Thursday, January 06, 2005

Unfortunate juxtaposition

USA Today ran a series of op/eds on Monday (January 3) that explored both the divergence of opinion about values in our country and the desire (in most cases) to find some common ground. An especially interesting op/ed came from a minister in Texas.

Congregation's values are broad and inclusive

I lead a predominantly white evangelical congregation of about 800. Each election, I urge our folks to vote their convictions. In November, most of them decided that the incumbent Republican best represented their values. Yet, for decades, these same folks have consistently voted for a Democratic congressman for the same reason.

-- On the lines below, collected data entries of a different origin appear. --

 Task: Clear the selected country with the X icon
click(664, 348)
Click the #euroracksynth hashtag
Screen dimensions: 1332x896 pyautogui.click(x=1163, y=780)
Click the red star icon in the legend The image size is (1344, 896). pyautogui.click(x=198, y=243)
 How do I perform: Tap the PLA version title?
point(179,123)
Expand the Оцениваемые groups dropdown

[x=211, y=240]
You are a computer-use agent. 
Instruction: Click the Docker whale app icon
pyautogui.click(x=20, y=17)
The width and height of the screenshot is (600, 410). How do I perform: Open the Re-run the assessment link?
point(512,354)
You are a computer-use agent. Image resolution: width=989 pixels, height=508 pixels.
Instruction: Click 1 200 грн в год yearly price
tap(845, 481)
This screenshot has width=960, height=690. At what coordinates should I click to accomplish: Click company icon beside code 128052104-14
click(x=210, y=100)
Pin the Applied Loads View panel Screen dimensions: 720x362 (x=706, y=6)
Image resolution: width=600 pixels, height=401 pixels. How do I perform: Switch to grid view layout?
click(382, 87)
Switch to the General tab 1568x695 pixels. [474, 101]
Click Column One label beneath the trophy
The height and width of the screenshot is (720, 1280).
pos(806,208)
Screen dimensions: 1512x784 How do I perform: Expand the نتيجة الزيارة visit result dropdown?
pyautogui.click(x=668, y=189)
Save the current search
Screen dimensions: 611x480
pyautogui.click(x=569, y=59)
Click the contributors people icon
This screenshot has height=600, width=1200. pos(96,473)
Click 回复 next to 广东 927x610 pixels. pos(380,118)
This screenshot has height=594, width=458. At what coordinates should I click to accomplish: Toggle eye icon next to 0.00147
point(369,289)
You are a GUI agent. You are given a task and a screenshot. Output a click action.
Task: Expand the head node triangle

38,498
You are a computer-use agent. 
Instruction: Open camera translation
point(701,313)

Who doesn't vote their values? My first vote was cast for George McGovern because I wanted legalized marijuana. My values have changed, but I still vote my values. But my values and those of my brethren are much broader than those attributed to us.

Yes, we detest abortion, but our church collects furniture for young single moms. We also adopt children and serve as foster parents.

Yes, we believe that marriage is for one man and one woman, but we also have loved and cared for victims of AIDS.

A wonderful black man serves on our church board, and I cry against racial discrimination from the pulpit because we detest racism.

We are stewards of the Earth. I collect used copy paper from the office, bind the pages and reuse them as notepads to save a tree.

We care for the poor and therefore help to provide housing for homeless families.

In November, we chose the man who seemed to best resonate with our values, but please don't paint us with a Republican brush. If Sen. John Kerry had been running against McGovern, most of us would have given our vote to Kerry.

Jim Johnson, White Oak, Texas [emphasis added]

My personal values lead me to think that Jim Johnson must be a very fine person; I know a lot of people who seem to feel and act the way he portrays his congregation. My professional concern, however, is that Jim Johnson sets opposition to same-sex marriage right next to care for persons with AIDS as if the latter mitigates the other. Mitigation can only occur if the two are equivalent or nearly so. In this case, there is no equivalence, since the underlying assumption appears to be that AIDS is a gay disease, such that opposing equal rights for healthy gay persons is mitigated by caring for gay people who are ill or dying.

HIV in Texas is increasingly black or brown and increasingly heterosexual. In 2003, 35 percent of the HIV cases reported were identified as white. However, 41 percent were African-American and 22 percent were Hispanic. Of all the new cases of HIV reported in 2003, 26 percent were female. Of those cases where mode of transmission was known, more than 24 percent were due to heterosexual transmission. This rate of transmission is higher than that which can be attributed to IDU (18 percent).

While these numbers leave plenty of room to recognize that HIV infection is still a major concern to the gay community, those who are at risk for infection are increasingly people of color and women (who are often both). We increase their risk when we imply or allow others to imply that HIV is limited to the gay community.

The fine folks in Jim Johnson's congregation should be applauded for their compassion. There is great need of it in White Oak, which is located in Gregg County. Gregg County reported 21 new cases of HIV and 9 new cases of AIDS in 2003. There were 229 people living with HIV and AIDS in Gregg County on December 31, 2003. Many of them are undoubtedly gay, but there is every likelihood that some are women.